Excerpts from a dataset:
┄┄┄┄┄┄┄┄┄┄┄┄┄┄┄┄┄┄┄┄

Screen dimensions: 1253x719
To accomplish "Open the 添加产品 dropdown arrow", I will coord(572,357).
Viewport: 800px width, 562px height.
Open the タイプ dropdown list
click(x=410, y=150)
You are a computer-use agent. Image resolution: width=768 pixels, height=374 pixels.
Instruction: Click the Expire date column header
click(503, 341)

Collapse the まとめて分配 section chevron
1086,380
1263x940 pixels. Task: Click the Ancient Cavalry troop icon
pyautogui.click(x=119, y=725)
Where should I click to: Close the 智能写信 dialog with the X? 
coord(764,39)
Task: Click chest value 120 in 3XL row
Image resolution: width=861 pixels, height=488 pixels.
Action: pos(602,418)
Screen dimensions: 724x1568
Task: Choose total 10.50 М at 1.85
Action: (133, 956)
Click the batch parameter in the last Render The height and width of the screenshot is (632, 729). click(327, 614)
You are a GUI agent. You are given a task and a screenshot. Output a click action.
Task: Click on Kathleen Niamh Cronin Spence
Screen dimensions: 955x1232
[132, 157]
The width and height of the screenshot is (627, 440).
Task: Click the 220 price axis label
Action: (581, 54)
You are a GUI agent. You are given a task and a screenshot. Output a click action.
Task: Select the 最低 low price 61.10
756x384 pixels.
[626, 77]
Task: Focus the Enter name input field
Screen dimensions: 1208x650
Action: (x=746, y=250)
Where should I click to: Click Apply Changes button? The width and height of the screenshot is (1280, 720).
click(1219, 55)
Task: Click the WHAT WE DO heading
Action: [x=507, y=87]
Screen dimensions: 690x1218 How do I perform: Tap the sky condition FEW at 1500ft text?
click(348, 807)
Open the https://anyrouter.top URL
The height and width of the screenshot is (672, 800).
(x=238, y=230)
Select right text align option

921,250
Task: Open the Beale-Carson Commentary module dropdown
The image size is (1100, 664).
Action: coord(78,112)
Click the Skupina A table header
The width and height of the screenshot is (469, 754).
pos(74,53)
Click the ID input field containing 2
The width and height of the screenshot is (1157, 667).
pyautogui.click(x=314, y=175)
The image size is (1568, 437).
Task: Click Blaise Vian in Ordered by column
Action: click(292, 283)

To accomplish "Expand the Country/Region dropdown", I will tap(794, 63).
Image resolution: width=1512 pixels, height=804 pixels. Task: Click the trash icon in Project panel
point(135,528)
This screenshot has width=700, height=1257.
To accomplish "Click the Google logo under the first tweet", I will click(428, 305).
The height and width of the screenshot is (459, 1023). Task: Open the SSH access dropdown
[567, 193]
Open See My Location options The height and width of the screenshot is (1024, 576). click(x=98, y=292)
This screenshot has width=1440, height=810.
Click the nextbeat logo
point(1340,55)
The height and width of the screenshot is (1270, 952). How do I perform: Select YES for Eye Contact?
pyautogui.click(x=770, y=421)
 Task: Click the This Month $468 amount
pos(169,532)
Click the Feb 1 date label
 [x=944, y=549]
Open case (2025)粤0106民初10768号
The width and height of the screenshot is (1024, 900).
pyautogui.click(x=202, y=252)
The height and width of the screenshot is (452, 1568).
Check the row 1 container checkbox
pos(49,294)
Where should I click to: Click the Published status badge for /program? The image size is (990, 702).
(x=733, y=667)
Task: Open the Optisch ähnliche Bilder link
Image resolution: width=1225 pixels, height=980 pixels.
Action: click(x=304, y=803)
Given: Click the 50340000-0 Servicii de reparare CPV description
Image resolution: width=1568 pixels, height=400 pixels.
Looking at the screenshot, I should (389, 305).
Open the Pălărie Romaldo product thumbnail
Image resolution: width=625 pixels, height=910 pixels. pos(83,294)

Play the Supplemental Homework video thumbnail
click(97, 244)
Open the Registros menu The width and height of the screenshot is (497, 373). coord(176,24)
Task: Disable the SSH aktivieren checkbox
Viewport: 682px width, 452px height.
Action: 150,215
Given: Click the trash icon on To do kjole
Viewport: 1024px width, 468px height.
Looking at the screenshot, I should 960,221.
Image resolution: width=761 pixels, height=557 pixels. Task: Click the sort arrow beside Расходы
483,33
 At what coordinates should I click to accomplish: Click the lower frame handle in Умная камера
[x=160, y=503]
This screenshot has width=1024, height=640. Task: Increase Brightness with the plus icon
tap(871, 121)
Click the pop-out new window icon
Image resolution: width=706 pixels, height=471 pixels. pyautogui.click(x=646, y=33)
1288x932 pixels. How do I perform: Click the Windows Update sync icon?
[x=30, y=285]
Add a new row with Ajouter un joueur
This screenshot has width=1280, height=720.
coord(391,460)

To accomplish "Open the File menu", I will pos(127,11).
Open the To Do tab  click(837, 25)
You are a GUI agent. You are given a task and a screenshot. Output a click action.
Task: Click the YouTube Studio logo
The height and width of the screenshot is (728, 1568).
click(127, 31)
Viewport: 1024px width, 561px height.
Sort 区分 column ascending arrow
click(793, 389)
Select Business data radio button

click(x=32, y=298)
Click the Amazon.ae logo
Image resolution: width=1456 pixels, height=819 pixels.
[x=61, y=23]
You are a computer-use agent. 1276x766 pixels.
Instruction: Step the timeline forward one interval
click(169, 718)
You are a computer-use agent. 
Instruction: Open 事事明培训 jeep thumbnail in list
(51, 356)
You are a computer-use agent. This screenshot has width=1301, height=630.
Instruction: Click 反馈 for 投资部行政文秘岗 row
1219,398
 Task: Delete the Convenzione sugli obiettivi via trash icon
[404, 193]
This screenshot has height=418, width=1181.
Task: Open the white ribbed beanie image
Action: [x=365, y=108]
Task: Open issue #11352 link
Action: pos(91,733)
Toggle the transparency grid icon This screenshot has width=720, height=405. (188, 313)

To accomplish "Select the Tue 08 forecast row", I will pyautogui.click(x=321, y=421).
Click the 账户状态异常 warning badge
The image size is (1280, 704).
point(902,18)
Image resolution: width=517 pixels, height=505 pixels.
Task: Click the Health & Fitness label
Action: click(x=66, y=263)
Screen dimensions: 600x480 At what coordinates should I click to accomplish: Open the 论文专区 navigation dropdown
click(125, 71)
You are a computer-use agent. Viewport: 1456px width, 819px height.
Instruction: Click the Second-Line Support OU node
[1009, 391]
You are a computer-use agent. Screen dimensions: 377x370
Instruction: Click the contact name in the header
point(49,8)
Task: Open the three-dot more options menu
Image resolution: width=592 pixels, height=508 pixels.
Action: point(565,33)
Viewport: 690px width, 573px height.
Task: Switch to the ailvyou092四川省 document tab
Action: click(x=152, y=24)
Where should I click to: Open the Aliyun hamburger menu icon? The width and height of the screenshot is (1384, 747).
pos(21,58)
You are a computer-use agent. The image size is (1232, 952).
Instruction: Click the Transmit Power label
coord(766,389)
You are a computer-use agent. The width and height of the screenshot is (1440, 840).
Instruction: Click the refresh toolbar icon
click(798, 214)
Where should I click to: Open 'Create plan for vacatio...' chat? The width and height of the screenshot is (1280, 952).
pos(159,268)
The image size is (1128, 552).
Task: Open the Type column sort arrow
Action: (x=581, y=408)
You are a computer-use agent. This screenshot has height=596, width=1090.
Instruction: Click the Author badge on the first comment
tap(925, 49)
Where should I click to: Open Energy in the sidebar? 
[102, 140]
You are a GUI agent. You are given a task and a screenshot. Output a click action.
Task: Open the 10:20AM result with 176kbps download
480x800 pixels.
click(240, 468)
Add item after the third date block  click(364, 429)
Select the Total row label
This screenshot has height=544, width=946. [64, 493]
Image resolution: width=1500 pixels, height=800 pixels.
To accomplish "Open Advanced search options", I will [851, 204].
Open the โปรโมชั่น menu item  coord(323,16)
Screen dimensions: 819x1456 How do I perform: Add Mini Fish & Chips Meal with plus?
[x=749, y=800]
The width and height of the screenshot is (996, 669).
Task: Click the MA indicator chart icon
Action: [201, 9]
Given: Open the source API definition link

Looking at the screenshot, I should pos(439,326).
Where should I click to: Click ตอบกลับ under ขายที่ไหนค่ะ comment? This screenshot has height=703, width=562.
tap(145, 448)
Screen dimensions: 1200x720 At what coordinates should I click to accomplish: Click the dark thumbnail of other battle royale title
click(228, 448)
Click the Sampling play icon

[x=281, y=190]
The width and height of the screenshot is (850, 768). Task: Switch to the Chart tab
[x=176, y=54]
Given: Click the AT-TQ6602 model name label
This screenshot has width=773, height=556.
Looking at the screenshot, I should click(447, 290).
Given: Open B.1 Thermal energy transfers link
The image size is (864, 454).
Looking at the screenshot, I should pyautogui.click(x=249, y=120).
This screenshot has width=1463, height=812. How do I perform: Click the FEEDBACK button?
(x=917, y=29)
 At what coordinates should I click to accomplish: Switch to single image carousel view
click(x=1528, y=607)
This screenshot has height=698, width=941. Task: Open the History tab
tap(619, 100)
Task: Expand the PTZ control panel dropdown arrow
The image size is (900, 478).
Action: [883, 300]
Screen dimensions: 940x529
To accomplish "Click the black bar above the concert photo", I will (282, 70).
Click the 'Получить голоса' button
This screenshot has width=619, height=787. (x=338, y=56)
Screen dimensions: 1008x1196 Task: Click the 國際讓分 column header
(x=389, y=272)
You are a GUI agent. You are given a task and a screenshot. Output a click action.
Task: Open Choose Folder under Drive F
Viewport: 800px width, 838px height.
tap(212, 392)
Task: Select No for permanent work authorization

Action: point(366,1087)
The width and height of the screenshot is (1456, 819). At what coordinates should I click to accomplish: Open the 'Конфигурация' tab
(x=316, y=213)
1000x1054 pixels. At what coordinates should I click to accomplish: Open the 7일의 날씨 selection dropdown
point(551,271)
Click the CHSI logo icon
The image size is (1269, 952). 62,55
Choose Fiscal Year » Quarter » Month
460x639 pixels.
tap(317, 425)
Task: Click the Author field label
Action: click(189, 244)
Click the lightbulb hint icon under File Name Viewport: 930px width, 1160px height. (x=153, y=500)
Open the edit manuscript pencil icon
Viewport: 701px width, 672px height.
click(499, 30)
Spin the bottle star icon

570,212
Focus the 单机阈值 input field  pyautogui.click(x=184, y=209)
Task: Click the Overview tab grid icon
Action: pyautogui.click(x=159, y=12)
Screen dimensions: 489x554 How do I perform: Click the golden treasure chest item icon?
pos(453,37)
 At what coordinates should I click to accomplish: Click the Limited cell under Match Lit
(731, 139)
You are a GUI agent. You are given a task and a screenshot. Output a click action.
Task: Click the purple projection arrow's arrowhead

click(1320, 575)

┄┄┄┄┄┄┄┄┄┄┄┄┄┄┄┄┄┄┄┄

Work instruction
The line containing "Task: Click on Kathleen Niamh Cronin Spence" marks the end. Please print exactly every line from the top of the data to it, both included, and nothing more.

Exercise output
Screen dimensions: 1253x719
To accomplish "Open the 添加产品 dropdown arrow", I will coord(572,357).
Viewport: 800px width, 562px height.
Open the タイプ dropdown list
click(x=410, y=150)
You are a computer-use agent. Image resolution: width=768 pixels, height=374 pixels.
Instruction: Click the Expire date column header
click(503, 341)

Collapse the まとめて分配 section chevron
1086,380
1263x940 pixels. Task: Click the Ancient Cavalry troop icon
pyautogui.click(x=119, y=725)
Where should I click to: Close the 智能写信 dialog with the X? 
coord(764,39)
Task: Click chest value 120 in 3XL row
Image resolution: width=861 pixels, height=488 pixels.
Action: pos(602,418)
Screen dimensions: 724x1568
Task: Choose total 10.50 М at 1.85
Action: (133, 956)
Click the batch parameter in the last Render The height and width of the screenshot is (632, 729). click(327, 614)
You are a GUI agent. You are given a task and a screenshot. Output a click action.
Task: Click on Kathleen Niamh Cronin Spence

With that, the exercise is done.